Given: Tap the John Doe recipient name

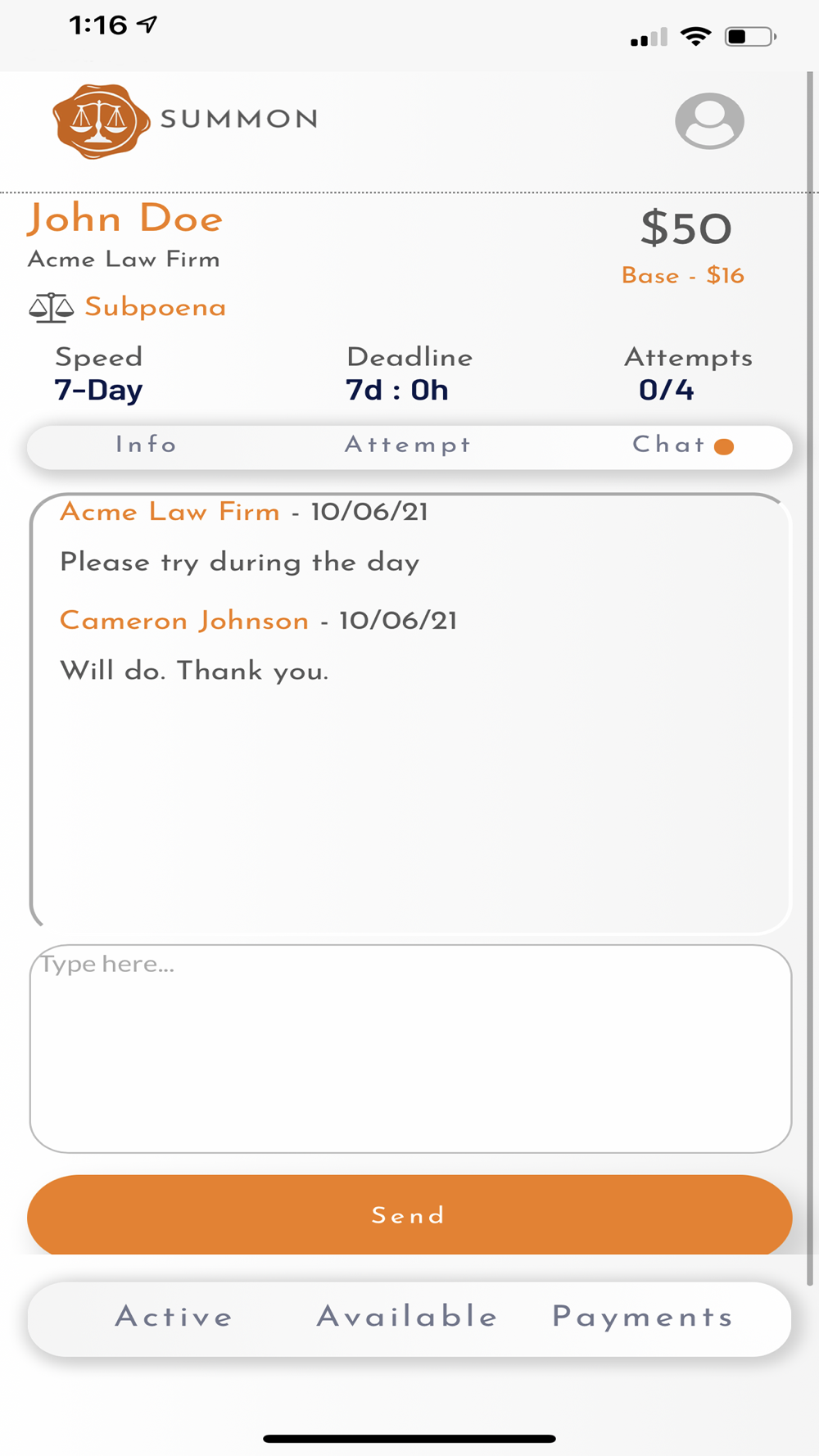Looking at the screenshot, I should pyautogui.click(x=124, y=219).
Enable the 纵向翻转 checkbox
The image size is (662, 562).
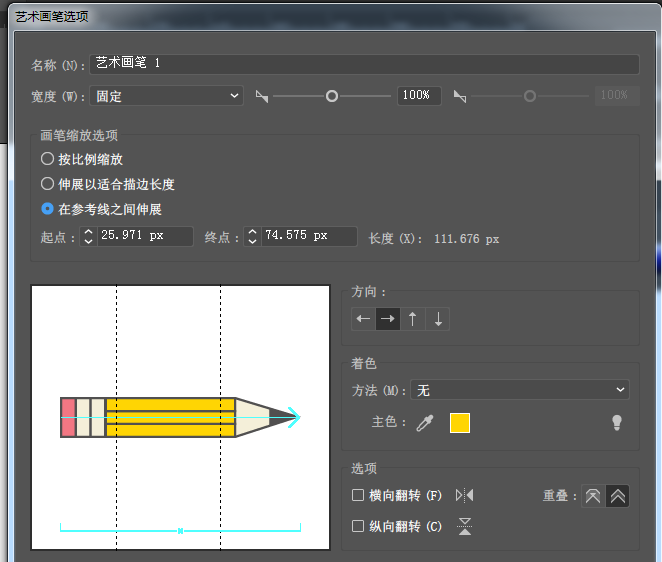358,526
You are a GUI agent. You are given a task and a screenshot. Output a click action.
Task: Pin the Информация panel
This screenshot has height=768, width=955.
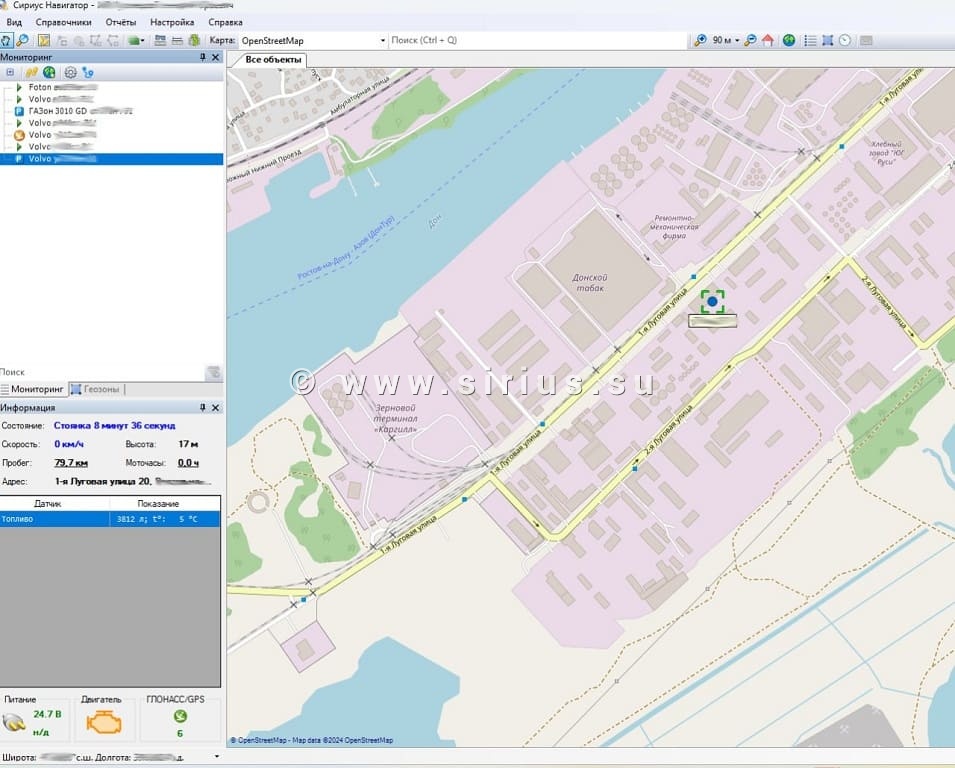203,408
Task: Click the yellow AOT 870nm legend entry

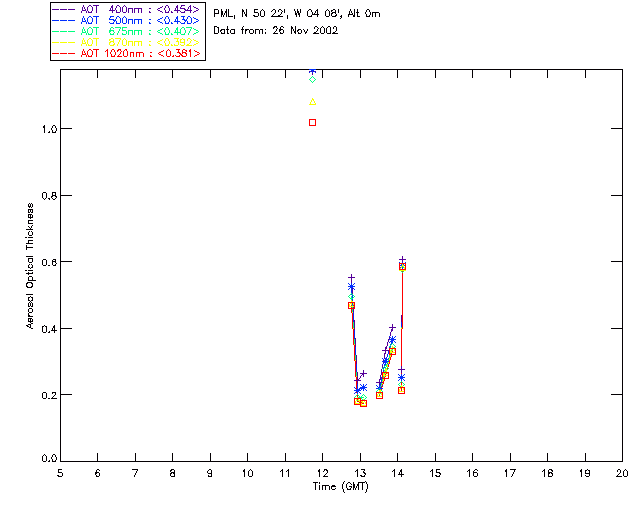Action: pyautogui.click(x=128, y=42)
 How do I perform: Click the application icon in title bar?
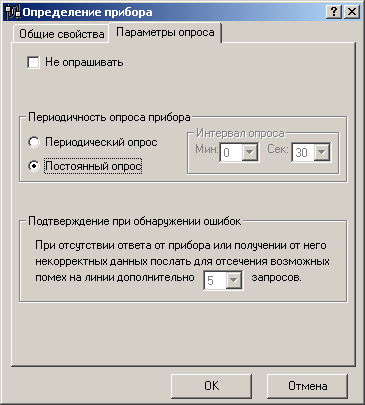pyautogui.click(x=13, y=12)
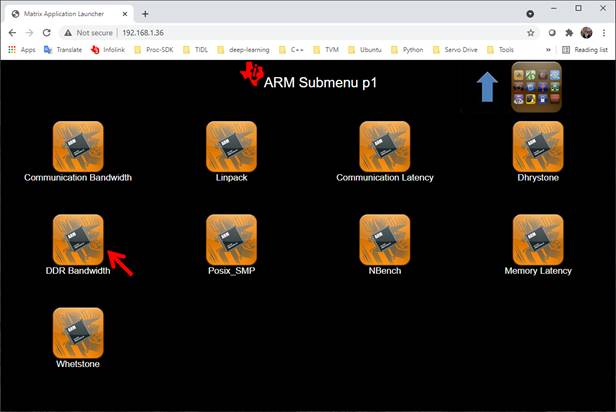Image resolution: width=616 pixels, height=412 pixels.
Task: Launch the Communication Bandwidth benchmark icon
Action: (x=78, y=146)
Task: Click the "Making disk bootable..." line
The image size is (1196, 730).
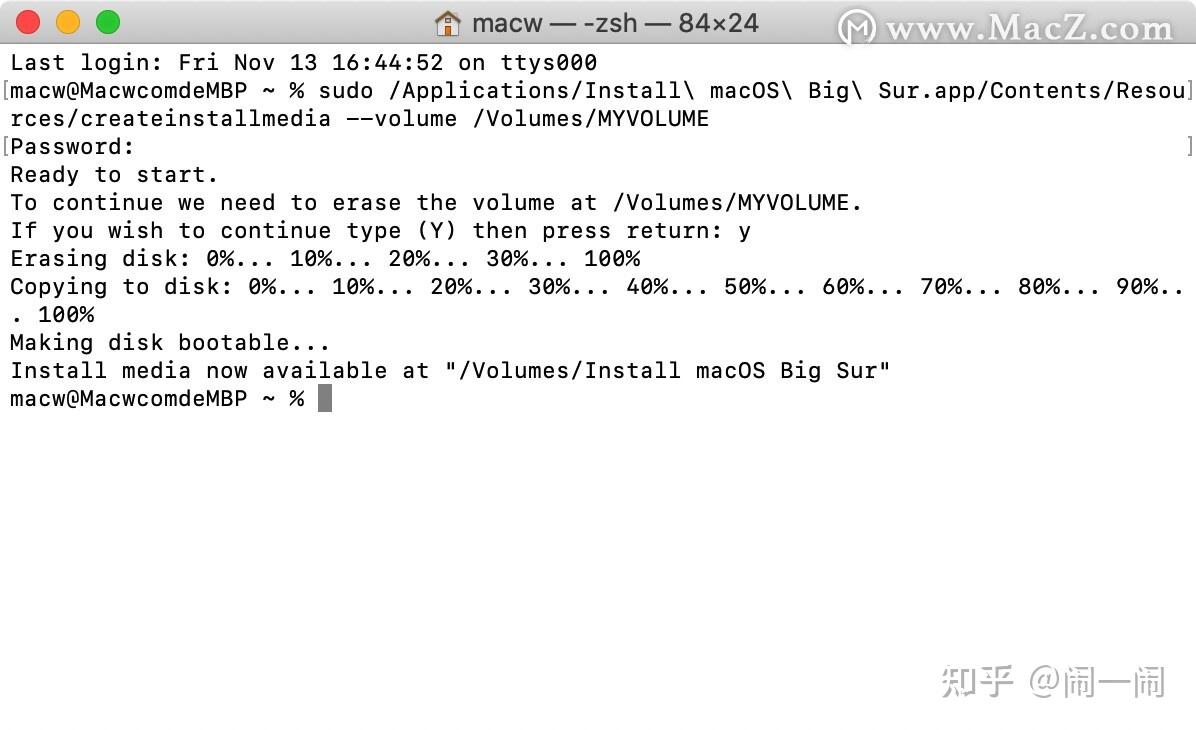Action: point(169,342)
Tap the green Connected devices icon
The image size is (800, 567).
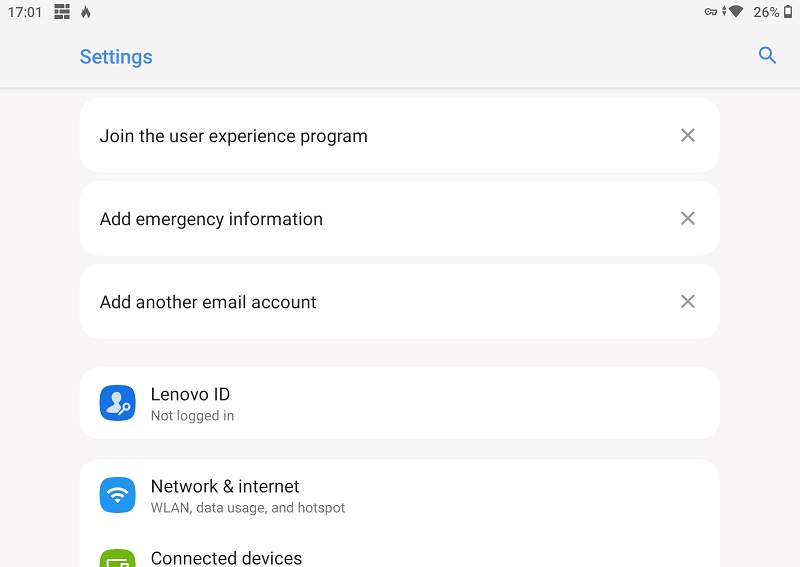[117, 558]
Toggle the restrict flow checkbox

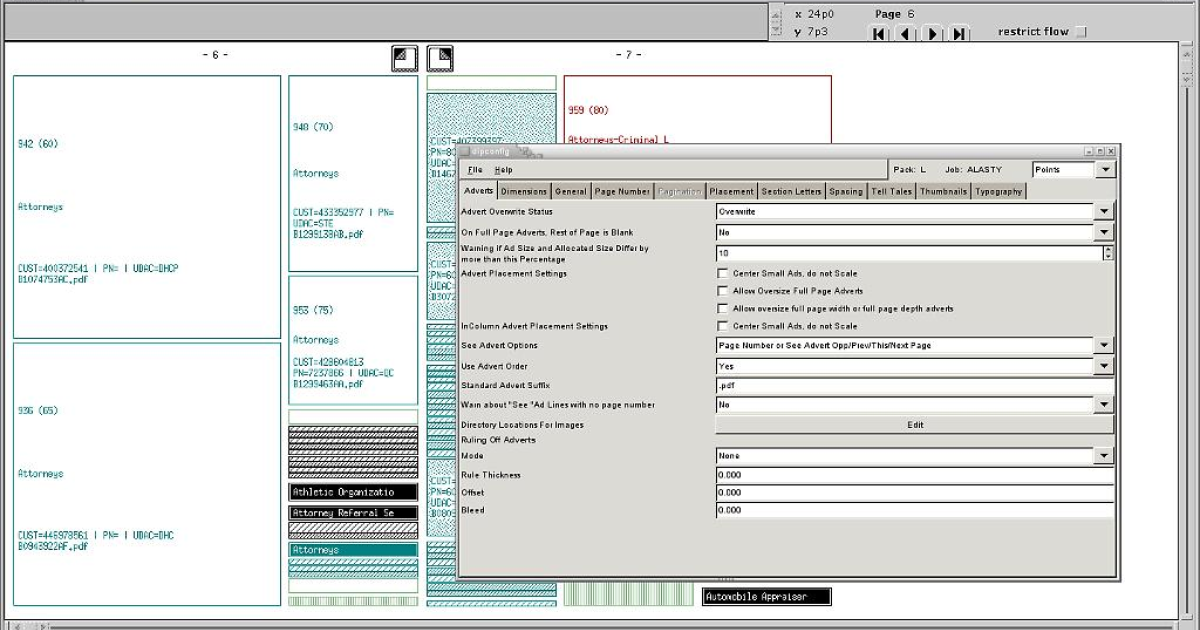click(1080, 32)
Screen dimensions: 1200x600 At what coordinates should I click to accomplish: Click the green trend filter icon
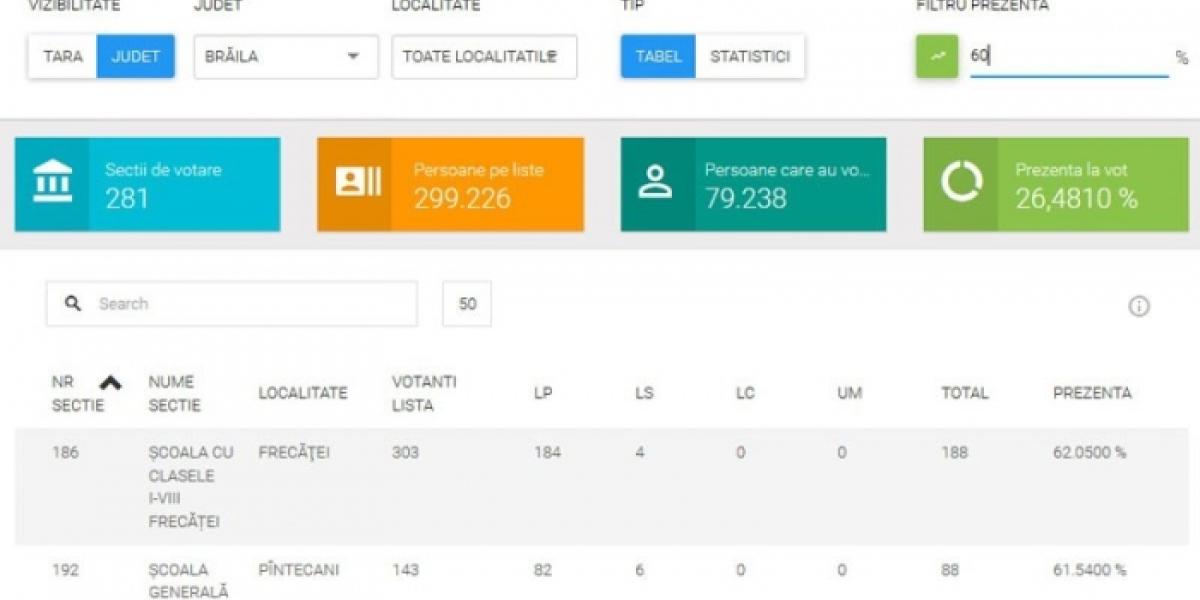point(937,57)
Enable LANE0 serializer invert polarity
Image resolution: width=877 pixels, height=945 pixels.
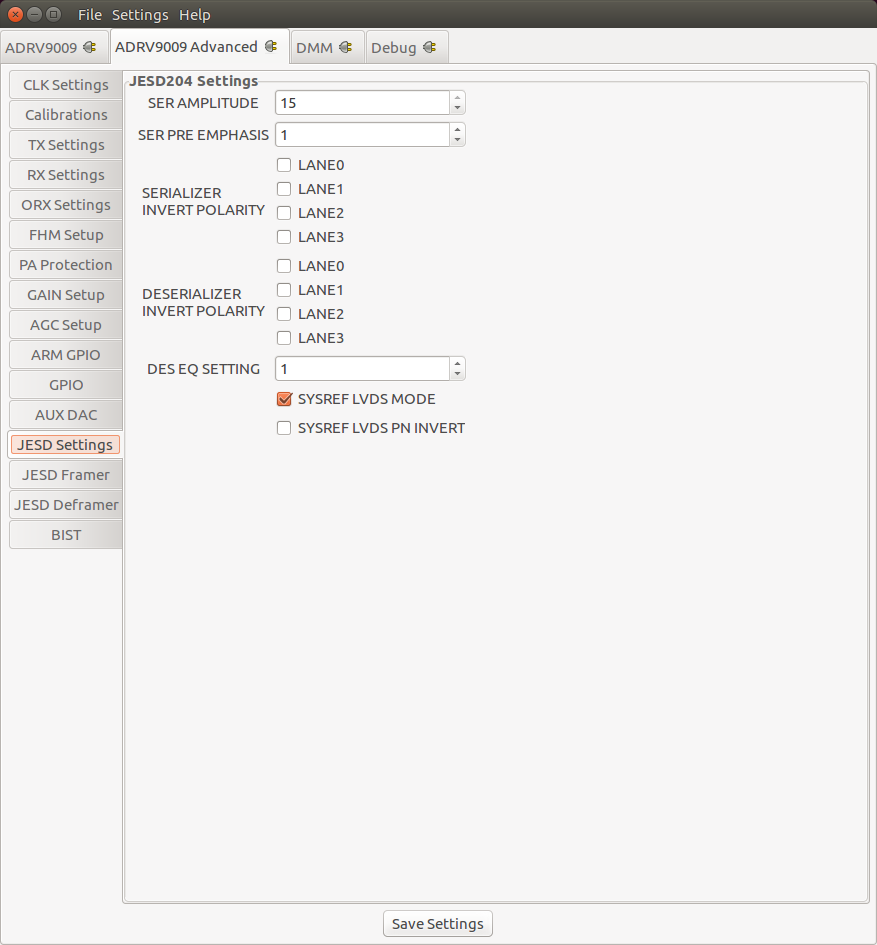(x=283, y=164)
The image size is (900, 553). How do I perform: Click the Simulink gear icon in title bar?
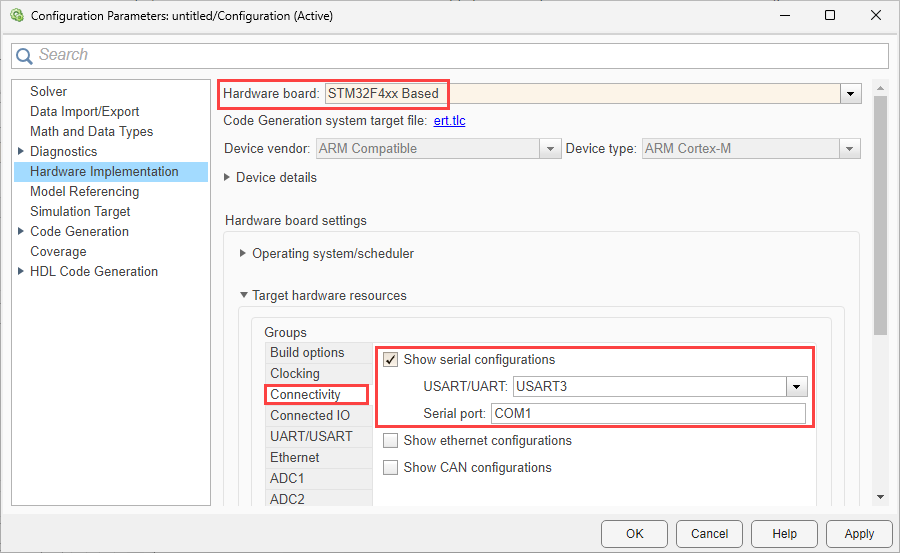click(x=15, y=16)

━━━

■ Task item: The word to find is "Enable". Copy every line of the data that holds it.

■ Answer for this exercise:
Enable the 纵向翻转 checkbox
Enable LANE0 serializer invert polarity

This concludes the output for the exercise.